Den nach Kriegsende zwischen Österreich und Italien im September 1946 geschlossenen Pariser Vertrag lehnte er als „Mißerfolg“ und „Kuhhandel“ ab, da es die ersehnte Selbstbestimmung unmöglich machte.[13] Nun übernahm er die Leitung der Tageszeitung Dolomiten und baute die aus dem Tyrolia-Verlag hervorgegangene Athesia wieder auf. Bis 1956 blieb er deren Präsident. Gamper engagierte sich weiterhin politisch für die Interessen der deutschsprachigen Volksgruppe in Südtirol. Er übte auf die Südtiroler Volkspartei erheblichen Einfluss aus und lieferte mit seinem Leitartikel über den „Todesmarsch der Südtiroler“ vom 28. Oktober 1953 ein Grundmotiv des Kampfes um die Autonomie Südtirols.[14]

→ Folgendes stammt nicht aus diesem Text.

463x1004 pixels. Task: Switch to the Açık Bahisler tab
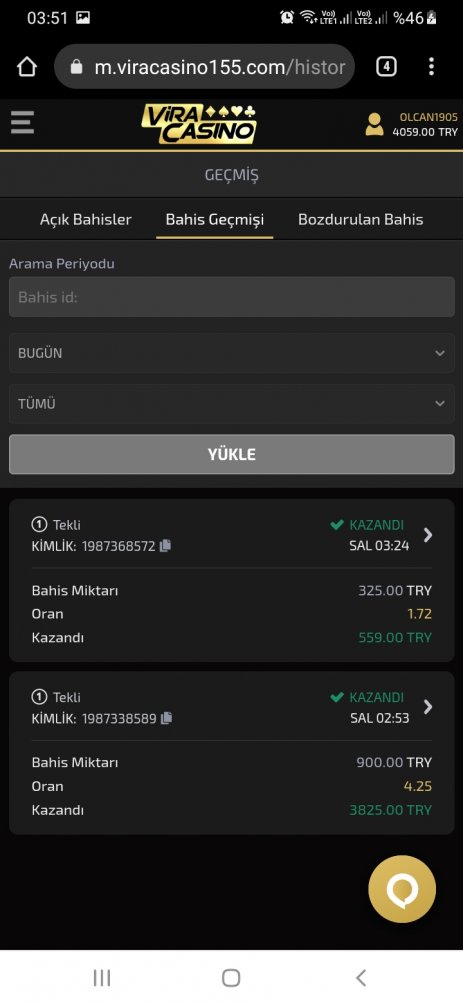[86, 220]
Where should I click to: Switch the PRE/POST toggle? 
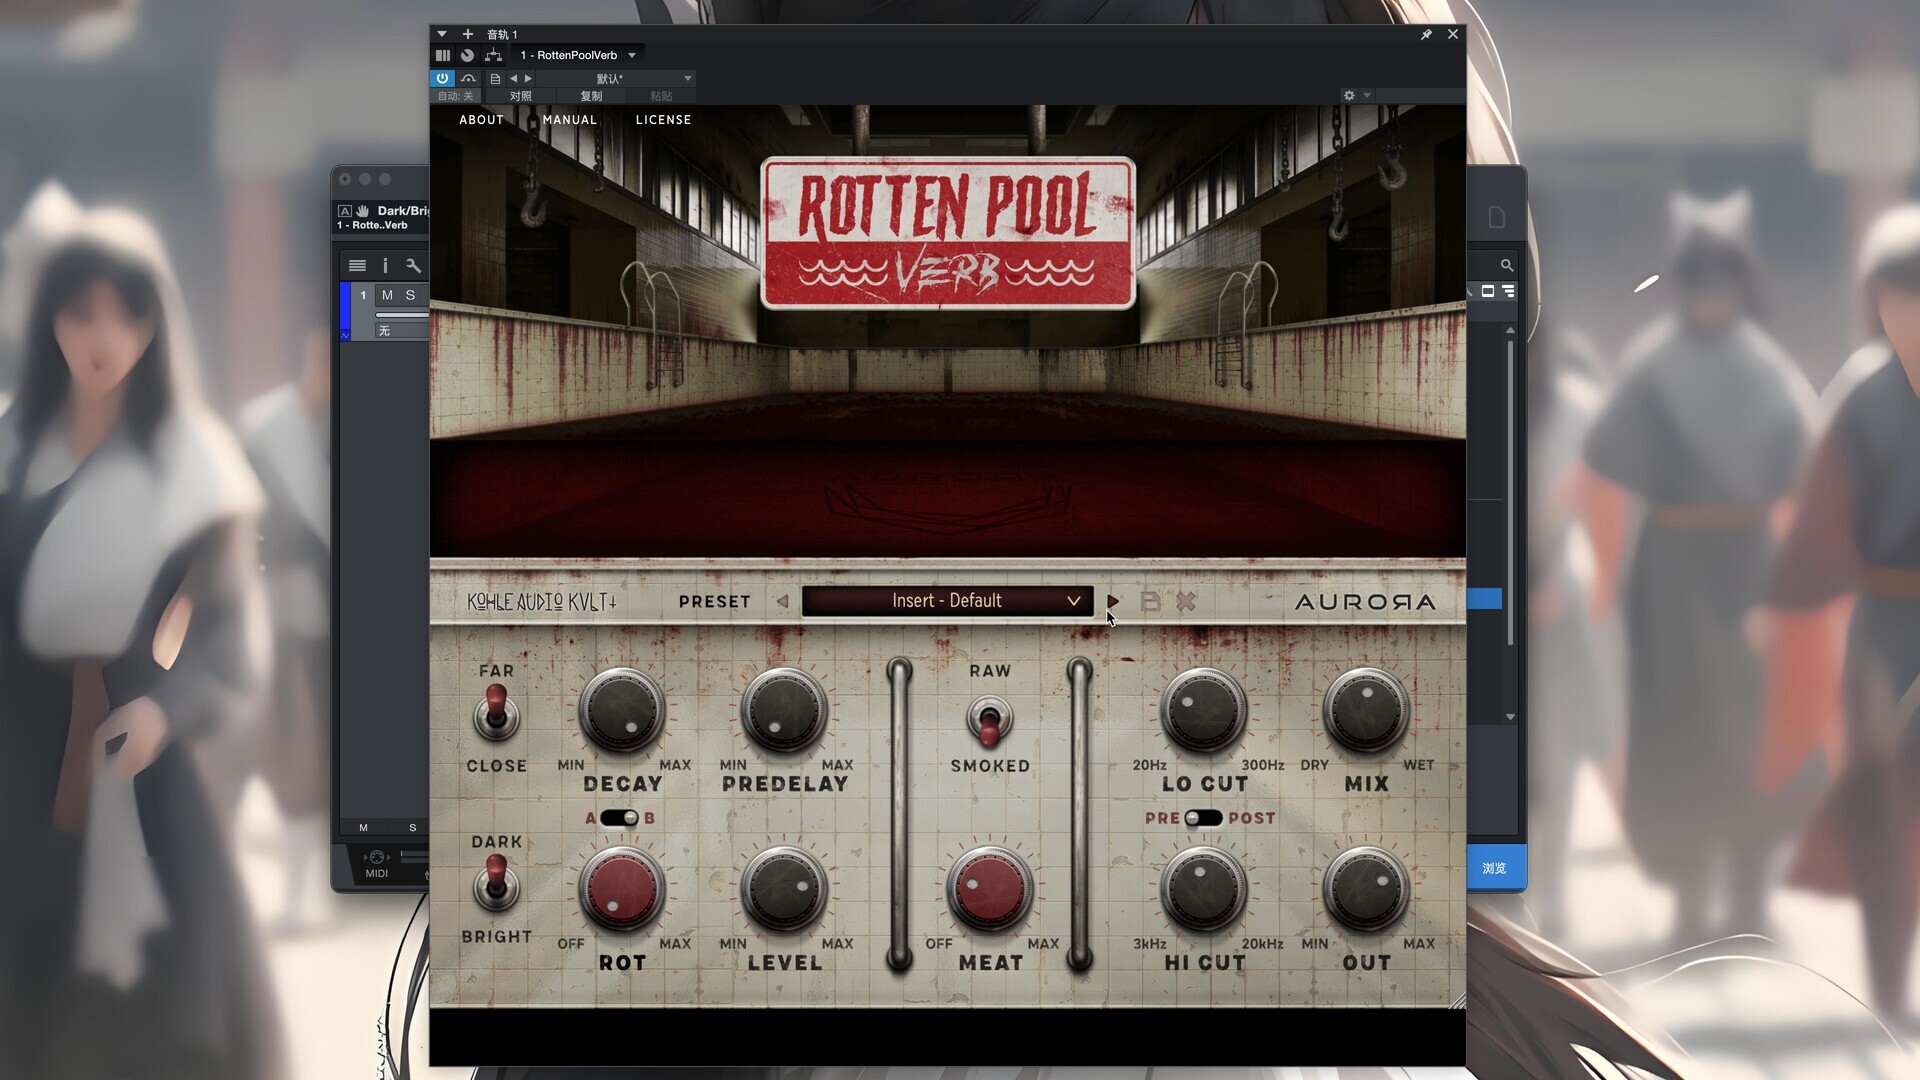(x=1203, y=818)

Im Alter von 71 Jahren starb Michael Gamper am 15. April 1956 in Bozen. Zuvor machte sich eine schwere Krankheit bemerkbar, der auch ein Aufenthalt in Martinsbrunn bei Meran und Bestrahlungen an der Universitätsklinik von München nicht entgegenwirken konnten. Im Februar 1956 bekam Gamper die Diagnose Lebertumor von Max Lebsche. Die Ausbreitung war jedoch zu weit fortgeschritten für eine Operation. Er selbst organisierte noch seine Nachfolge im Betrieb und bei der Zeitung und sein Begräbnis. Dieses nahm am 19. April 1956 mit einem Trauerzug durch Bozen das Ausmaß einer Großveranstaltung an; am Begräbnis nahmen über 30.000 Personen teil.[15]

Sein journalistisches und finanzielles Erbe traten seine Nichte Martha Flies und ihr Mann Toni Ebner an. Heute ist das Verlagshaus Athesia großteils im Besitz ihrer Kinder Michl und Toni Ebner.

Rezeption

Besonders von der Athesia-Presse und von dieser nahestehenden Autoren bzw. klerikalen und rechtskonservativen Kreisen wurde nach Gampers Tod dessen Wirken mythisch verklärt und dieser zum „getreuen Eckart des Südtiroler Volkes“ und zum „Mann von Tirol“ stilisiert.[16] Dagegen hat die neuere Forschung die teilweise widersprüchliche Haltung Gampers gegenüber den Diktaturen, seinen klerikalen Dominanzanspruch und die systematische Vermengung von Kirche und Politik herausgestellt.[17]

In Altrei, Bozen, Innsbruck, Klobenstein, Leifers, Lienz und Olang wurden Straßen nach Michael Gamper benannt.

Das Kanonikus-Michael-Gamper-Werk, das seit den 1960er Jahren mehrere Schulheime in Südtirol betreibt, trägt seinen Namen.[18]